Records shown:
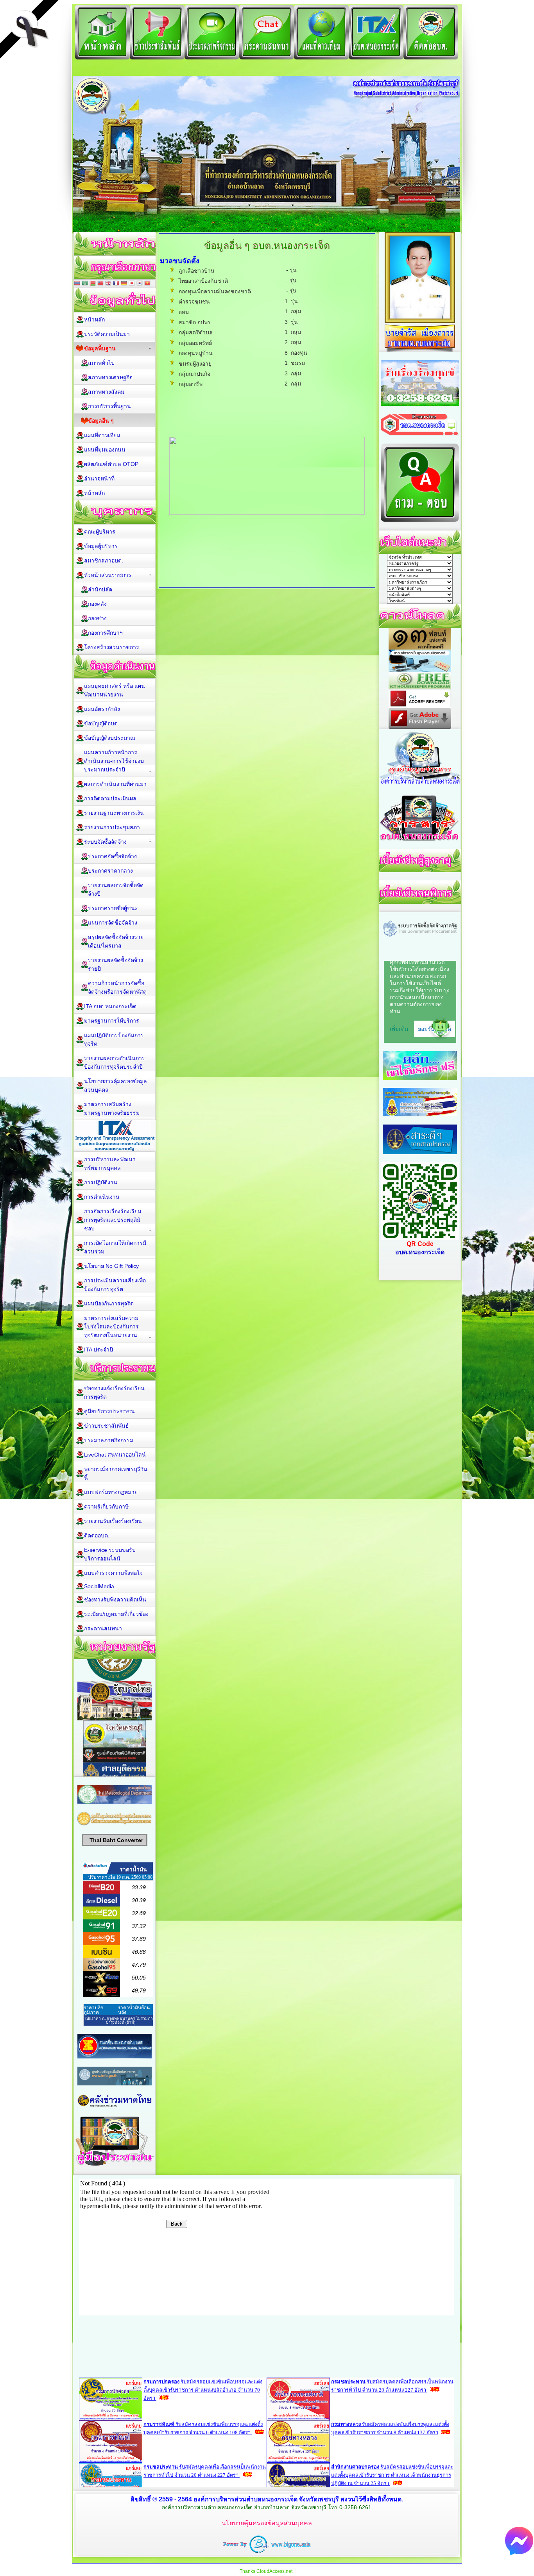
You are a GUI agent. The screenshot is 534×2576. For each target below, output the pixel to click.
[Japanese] (132, 283)
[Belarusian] (93, 283)
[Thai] (77, 283)
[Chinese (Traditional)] (100, 283)
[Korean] (139, 283)
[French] (116, 283)
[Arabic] (85, 283)
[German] (124, 283)
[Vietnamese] (147, 283)
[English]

Problem: Lines from the one containing "[Thai] (77, 283)" to the end of the data are to be printed exactly, including the first and last.

Your response:
[Thai] (77, 283)
[Chinese (Traditional)] (100, 283)
[Korean] (139, 283)
[French] (116, 283)
[Arabic] (85, 283)
[German] (124, 283)
[Vietnamese] (147, 283)
[English]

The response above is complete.